___ TEXT PASSAGE

Skip to content

A comprehensive tool for clustering photos based on faces detected in them, plus person-specific photo search capabilities. This tool can process thousands of photos, detect faces, cluster similar faces together, organize photos by person, and search for specific people across your entire photo collection.

License

Notifications You must be signed in to change notification settings

ibalampanis/face-recognition-clustering

Repository files navigation

Face Recognition Clustering Tool

A comprehensive tool for clustering photos based on faces detected in them, plus person-specific photo search capabilities. This tool can process thousands of photos, detect faces, cluster similar faces together, organize photos by person, and search for specific people across your entire photo collection.

Features

  • Face Detection: Uses MTCNN for accurate face detection
  • Face Recognition: Uses ModernArcFace with InceptionResnetV1 for generating high-quality face embeddings
  • Clustering: Uses DBSCAN to group similar faces with optimized parameters
  • Photo Organization: Automatically organizes photos by detected persons
  • Person-Specific Search: Search for photos of specific people using reference photos
  • Backup Creation: Creates compressed backups of person-specific photo collections
  • Progress Tracking: Real-time progress bars and logging
  • Caching: Saves face embeddings to avoid reprocessing
  • Apple Silicon Support: Optimized for MPS acceleration on Apple devices

🚀 Quick Start

# 1. Install dependencies
conda create -n face-recognition python=3.9 -y
conda activate face-recognition
pip install -r requirements.txt

# 2. Organize photos by person (face clustering)

______
___ RECORD EXTRACTS

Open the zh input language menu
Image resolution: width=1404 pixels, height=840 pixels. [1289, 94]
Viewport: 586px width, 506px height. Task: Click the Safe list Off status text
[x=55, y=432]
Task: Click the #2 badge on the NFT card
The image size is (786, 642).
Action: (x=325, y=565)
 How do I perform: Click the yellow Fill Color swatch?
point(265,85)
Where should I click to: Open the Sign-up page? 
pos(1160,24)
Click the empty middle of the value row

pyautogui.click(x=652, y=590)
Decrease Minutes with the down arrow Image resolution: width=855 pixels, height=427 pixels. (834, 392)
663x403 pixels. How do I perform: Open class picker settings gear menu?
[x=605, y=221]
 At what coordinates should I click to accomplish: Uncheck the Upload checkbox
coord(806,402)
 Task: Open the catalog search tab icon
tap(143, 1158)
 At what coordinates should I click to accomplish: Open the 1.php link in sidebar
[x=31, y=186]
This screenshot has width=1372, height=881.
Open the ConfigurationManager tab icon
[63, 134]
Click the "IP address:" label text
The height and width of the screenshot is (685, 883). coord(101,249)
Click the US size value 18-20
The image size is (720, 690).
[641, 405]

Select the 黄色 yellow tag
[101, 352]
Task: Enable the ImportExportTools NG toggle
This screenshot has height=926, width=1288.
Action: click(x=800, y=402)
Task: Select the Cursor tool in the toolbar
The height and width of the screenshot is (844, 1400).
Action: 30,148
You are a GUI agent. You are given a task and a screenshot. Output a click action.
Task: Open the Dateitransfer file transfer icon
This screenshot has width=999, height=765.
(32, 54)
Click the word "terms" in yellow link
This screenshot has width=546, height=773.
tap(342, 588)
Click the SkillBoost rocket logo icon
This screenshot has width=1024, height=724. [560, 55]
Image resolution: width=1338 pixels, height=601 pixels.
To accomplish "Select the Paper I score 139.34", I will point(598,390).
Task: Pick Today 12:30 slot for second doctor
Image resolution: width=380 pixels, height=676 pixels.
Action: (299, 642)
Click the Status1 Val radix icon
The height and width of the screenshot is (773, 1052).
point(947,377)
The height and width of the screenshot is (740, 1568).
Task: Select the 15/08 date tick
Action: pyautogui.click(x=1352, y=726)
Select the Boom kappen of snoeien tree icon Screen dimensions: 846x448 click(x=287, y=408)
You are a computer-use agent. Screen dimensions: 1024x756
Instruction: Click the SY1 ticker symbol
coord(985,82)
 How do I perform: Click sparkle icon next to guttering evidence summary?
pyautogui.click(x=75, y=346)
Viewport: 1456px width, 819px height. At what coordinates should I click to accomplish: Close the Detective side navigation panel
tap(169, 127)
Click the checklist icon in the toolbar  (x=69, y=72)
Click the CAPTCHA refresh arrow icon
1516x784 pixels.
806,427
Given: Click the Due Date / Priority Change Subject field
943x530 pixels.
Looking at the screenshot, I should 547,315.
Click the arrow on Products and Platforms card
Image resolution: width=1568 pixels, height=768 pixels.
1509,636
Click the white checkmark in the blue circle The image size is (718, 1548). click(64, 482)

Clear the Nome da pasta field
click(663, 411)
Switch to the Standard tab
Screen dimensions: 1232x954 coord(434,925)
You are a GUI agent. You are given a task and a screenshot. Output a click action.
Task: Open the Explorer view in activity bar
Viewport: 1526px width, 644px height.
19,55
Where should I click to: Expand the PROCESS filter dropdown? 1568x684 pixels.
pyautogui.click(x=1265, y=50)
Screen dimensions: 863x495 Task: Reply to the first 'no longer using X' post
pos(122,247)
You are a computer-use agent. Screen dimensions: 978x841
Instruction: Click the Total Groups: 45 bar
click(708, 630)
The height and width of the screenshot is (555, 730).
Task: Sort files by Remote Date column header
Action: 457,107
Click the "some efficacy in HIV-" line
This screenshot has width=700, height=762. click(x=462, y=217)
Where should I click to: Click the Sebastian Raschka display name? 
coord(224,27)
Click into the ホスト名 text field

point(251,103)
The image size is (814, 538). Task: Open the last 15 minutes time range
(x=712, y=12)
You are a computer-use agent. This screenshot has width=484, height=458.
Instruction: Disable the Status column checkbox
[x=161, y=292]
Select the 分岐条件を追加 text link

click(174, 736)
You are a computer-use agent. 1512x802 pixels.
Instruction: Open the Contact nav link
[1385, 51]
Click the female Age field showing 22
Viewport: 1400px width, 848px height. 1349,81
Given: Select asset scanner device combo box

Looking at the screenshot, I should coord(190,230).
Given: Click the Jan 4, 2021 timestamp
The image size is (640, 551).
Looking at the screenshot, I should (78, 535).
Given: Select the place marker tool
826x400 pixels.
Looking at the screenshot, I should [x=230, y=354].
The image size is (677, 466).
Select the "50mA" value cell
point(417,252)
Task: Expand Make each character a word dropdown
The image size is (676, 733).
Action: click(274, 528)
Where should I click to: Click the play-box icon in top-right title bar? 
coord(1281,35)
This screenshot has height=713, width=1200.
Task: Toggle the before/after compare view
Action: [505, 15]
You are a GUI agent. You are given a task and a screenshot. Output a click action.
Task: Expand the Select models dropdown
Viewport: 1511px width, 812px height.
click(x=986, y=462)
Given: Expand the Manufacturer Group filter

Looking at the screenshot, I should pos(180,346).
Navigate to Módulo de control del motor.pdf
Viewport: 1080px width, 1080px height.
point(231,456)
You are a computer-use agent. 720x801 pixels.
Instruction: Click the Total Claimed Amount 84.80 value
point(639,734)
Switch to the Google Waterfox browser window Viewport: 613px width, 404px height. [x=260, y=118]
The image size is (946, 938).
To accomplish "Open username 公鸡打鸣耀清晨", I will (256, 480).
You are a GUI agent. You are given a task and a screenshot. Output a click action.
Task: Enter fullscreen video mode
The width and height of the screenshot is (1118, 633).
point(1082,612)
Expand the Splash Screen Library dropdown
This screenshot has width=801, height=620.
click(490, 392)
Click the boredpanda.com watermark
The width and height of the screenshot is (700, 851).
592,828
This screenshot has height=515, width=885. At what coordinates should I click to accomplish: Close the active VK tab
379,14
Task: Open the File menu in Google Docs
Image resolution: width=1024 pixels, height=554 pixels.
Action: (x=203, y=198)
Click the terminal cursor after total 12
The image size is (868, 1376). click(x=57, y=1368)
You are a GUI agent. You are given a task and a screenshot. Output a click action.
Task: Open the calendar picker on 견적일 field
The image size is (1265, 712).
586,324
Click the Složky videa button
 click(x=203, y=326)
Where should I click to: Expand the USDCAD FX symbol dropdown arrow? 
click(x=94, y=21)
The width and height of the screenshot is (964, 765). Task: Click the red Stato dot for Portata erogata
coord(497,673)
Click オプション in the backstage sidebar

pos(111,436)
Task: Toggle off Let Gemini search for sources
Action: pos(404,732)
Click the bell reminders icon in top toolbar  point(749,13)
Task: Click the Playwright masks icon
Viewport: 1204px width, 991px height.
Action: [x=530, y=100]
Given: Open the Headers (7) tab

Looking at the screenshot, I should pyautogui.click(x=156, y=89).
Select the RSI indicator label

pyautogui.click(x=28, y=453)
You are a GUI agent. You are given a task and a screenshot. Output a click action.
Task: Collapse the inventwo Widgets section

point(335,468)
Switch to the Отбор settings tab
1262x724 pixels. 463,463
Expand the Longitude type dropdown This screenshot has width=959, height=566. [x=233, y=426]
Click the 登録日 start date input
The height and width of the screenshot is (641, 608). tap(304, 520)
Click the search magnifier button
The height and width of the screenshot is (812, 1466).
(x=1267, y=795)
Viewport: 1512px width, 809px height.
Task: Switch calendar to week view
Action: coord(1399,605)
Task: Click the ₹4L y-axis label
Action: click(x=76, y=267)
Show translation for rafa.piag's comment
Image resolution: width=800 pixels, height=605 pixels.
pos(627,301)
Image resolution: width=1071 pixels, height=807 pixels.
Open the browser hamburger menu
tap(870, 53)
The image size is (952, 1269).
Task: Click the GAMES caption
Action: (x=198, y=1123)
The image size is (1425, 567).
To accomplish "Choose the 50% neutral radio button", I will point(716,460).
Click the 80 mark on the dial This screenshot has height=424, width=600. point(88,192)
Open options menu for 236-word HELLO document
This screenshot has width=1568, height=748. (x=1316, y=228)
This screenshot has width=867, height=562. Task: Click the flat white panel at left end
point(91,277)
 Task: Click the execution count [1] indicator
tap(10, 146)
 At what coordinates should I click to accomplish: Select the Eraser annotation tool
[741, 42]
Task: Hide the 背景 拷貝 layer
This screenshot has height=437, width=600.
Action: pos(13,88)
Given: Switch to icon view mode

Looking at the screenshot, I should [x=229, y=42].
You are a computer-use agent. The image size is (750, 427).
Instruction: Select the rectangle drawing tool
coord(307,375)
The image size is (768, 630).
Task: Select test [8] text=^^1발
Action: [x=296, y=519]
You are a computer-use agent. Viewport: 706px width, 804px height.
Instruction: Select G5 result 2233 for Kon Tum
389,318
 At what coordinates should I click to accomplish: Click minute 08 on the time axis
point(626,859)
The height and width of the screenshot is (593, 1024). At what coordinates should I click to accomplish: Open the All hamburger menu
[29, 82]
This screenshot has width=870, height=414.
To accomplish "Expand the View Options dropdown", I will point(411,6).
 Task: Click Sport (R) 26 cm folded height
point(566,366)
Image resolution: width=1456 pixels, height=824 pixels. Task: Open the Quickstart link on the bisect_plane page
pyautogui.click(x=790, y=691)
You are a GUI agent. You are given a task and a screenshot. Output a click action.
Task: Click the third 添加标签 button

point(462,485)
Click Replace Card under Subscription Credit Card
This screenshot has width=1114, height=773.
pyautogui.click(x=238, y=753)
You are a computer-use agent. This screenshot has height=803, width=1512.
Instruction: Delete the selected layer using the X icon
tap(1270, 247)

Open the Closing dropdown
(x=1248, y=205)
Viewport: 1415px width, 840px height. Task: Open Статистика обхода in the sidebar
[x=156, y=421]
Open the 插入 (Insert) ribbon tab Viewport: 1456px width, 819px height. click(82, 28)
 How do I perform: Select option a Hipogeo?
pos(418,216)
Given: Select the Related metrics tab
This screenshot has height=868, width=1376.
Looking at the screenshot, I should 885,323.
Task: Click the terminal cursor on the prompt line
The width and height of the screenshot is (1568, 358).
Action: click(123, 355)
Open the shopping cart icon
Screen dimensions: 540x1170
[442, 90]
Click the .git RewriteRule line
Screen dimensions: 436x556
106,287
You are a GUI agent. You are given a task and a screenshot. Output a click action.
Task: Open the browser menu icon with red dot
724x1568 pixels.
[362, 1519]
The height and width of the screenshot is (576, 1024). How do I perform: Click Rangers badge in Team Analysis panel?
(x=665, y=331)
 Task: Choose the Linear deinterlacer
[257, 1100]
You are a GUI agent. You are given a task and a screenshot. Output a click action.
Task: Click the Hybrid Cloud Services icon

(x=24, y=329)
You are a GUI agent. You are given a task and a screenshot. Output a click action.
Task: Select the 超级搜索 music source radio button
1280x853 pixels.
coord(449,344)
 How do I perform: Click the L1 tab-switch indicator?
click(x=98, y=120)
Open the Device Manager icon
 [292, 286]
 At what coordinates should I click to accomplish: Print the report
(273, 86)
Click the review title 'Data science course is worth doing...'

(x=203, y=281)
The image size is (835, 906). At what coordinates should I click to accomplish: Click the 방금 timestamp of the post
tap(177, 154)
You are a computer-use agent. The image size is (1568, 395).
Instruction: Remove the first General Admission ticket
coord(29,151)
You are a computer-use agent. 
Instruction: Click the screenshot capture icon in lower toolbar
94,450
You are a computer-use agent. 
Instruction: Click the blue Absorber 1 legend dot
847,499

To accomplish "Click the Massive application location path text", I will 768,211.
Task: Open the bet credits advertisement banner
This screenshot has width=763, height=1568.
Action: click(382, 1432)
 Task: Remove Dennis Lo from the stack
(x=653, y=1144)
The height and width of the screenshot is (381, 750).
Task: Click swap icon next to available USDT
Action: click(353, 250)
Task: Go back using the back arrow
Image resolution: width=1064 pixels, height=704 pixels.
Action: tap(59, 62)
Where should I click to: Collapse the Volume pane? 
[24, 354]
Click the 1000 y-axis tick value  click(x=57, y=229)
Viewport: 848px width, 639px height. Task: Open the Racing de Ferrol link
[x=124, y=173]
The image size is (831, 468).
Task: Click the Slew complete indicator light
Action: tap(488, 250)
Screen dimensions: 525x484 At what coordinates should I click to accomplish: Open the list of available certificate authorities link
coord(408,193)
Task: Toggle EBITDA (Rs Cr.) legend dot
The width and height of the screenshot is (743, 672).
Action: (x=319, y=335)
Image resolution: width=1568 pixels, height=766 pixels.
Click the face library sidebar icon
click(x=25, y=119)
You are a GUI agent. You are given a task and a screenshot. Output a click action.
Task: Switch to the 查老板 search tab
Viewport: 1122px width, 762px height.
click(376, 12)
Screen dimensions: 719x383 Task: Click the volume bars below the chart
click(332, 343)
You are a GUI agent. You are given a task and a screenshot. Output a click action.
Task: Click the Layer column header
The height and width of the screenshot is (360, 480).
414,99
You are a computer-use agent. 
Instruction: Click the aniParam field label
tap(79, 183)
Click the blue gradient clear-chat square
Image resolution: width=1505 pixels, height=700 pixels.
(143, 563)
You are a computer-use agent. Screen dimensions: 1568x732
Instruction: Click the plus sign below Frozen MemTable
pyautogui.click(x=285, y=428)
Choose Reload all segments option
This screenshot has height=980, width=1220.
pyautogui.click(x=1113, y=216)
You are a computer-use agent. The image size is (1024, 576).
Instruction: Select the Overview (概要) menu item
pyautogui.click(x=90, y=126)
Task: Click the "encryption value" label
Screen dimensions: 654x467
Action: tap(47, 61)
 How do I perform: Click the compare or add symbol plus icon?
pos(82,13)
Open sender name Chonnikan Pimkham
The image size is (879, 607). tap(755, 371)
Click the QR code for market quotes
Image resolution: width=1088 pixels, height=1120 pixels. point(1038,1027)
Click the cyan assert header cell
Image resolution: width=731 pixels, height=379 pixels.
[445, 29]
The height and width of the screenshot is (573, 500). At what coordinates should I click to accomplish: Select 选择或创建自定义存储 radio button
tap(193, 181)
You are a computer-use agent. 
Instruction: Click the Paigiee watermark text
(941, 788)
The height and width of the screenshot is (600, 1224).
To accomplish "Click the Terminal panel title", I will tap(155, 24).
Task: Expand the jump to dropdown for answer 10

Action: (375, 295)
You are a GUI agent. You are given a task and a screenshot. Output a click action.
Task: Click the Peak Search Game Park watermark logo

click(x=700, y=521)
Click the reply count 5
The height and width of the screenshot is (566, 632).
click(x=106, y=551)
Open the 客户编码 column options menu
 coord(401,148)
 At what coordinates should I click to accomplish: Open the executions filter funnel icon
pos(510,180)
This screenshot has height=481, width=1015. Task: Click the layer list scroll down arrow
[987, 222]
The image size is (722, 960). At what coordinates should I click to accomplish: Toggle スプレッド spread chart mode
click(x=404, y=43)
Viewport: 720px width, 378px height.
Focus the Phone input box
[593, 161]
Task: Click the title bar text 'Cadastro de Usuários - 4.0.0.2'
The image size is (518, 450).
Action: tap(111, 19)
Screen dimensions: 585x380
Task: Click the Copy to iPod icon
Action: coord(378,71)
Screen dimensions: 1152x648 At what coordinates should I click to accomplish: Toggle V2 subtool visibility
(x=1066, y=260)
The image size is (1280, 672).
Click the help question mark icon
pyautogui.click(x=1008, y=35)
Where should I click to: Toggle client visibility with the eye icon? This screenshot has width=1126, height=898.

______

**SHORT PROBLEM**: Reproduce the face-clustering tool page above in full, word for word.

**WRITTEN RESPONSE**:
Skip to content

A comprehensive tool for clustering photos based on faces detected in them, plus person-specific photo search capabilities. This tool can process thousands of photos, detect faces, cluster similar faces together, organize photos by person, and search for specific people across your entire photo collection.

License

Notifications You must be signed in to change notification settings

ibalampanis/face-recognition-clustering

Repository files navigation

Face Recognition Clustering Tool

A comprehensive tool for clustering photos based on faces detected in them, plus person-specific photo search capabilities. This tool can process thousands of photos, detect faces, cluster similar faces together, organize photos by person, and search for specific people across your entire photo collection.

Features

  • Face Detection: Uses MTCNN for accurate face detection
  • Face Recognition: Uses ModernArcFace with InceptionResnetV1 for generating high-quality face embeddings
  • Clustering: Uses DBSCAN to group similar faces with optimized parameters
  • Photo Organization: Automatically organizes photos by detected persons
  • Person-Specific Search: Search for photos of specific people using reference photos
  • Backup Creation: Creates compressed backups of person-specific photo collections
  • Progress Tracking: Real-time progress bars and logging
  • Caching: Saves face embeddings to avoid reprocessing
  • Apple Silicon Support: Optimized for MPS acceleration on Apple devices

🚀 Quick Start

# 1. Install dependencies
conda create -n face-recognition python=3.9 -y
conda activate face-recognition
pip install -r requirements.txt

# 2. Organize photos by person (face clustering)